In the first months of 2014, running unopposed for his second term as Eureka's mayor, Frank Jager found himself doing a lot of reading. He was researching his grandfather, a member of the Pottawatomi, a Great Plains tribe that fought alongside the French in the French and Indian War in the 1700s. In the aftermath of the war, the tribe was removed from its historic homelands and relocated to Oklahoma and Kansas.
That got Jager thinking about the removal of the Wiyot from Tuluwat, and Humboldt County's own legacy of genocide and theft. As mayor of Eureka and the grandfather of two Wiyot girls, he thought he could offer a simple gesture to heal old wounds, so he spent a weekend in mid-March drafting a letter to the tribe.
"In February 1860, 154 years ago, citizens from Eureka participated in what has been described as a massacre of unfathomable proportions," the letter began, going on to describe the attack on "that winter night long ago" when women and children were slaughtered. "As Mayor of Eureka, and on behalf of the city council and the people of Eureka, we would like to offer a formal apology to the Wiyot people for the actions of our people in 1860. Nothing we say or do can make up for what occurred on that night of infamy. It will forever be a scar on our history. We can, however, with our present and future actions of support for the Wiyot work to remove the prejudice and bigotry that still exist in our society today."

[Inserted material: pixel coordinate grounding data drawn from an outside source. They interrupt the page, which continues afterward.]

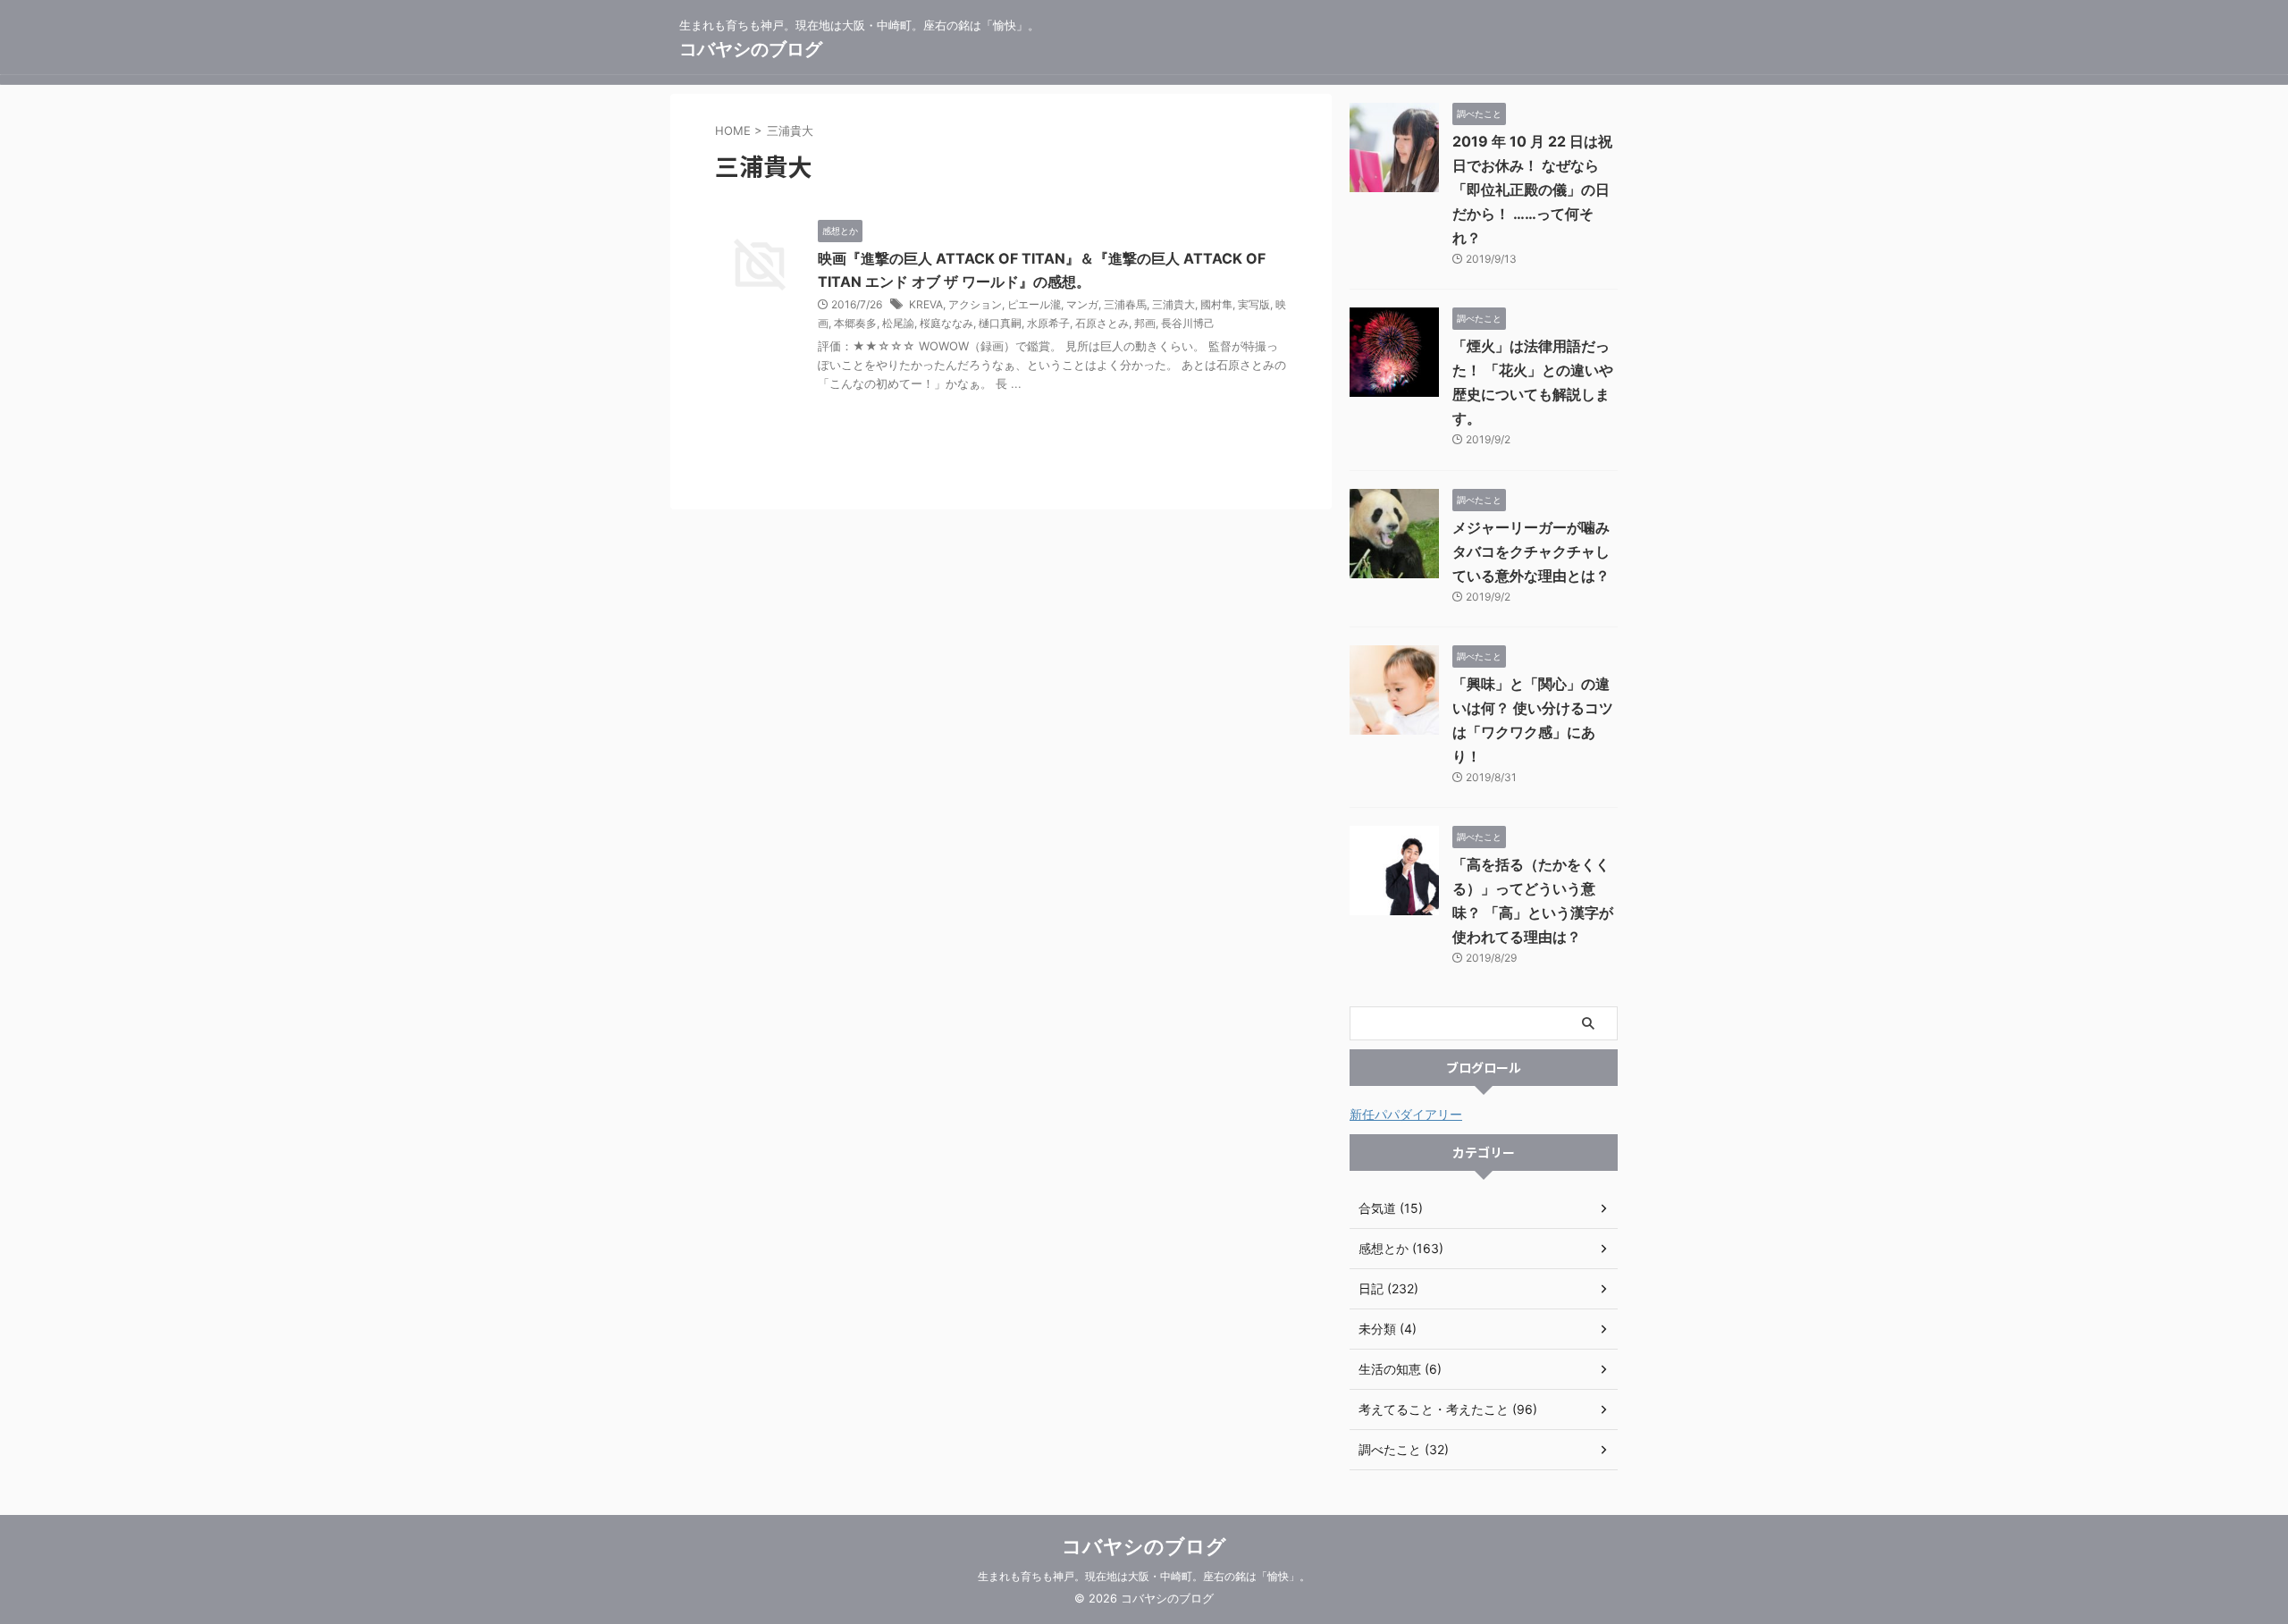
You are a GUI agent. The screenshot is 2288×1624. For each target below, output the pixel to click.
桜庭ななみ (946, 323)
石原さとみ (1102, 323)
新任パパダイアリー (1406, 1114)
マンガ (1082, 304)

The letter was released to the public before it underwent legal review by then City Attorney Cyndy Day-Wilson, which posed a problem. While many in the public found the letter a heartfelt and long-overdue apology to take responsibility and make amends for a more than century-and-a-half-old massacre, Day-Wilson saw a financial liability. While legal experts widely agreed that was nonsense — that apologizing for a crime carried out by unknown people 14 years before Eureka was officially incorporated would in no way expose the city to liability — the council followed Day-Wilson's advice and edited the letter, removing mention of who attacked the Wiyot that day or anyone being sorry for it.
Jager's letter had been gutted.
"Of all the things that happened when I was the mayor, that was probably the most disappointing," he said, adding that some weeks later he traveled south to the Wiyot Tribe's Table Bluff Reservation to address the tribal council and apologize to them as a private citizen.
Recollections of that meeting differ. Jager says he recalls apologizing and telling the council about how he hoped to see the city erect a monument on the island commemorating the massacre. But Hernandez, the Wiyot Tribal chair, says he recalls it differently.
"He apologized and said, 'What else can we do?'" Hernandez says. "We said, 'Return the island.'"
What's clear is that Jager's gesture with the letter opened the door for something more, pushing both the tribe and the city to rethink what was possible.
"For him to come to the tribe and to apologize, I thought that was courageous," Seidner says. "I was happy that evening."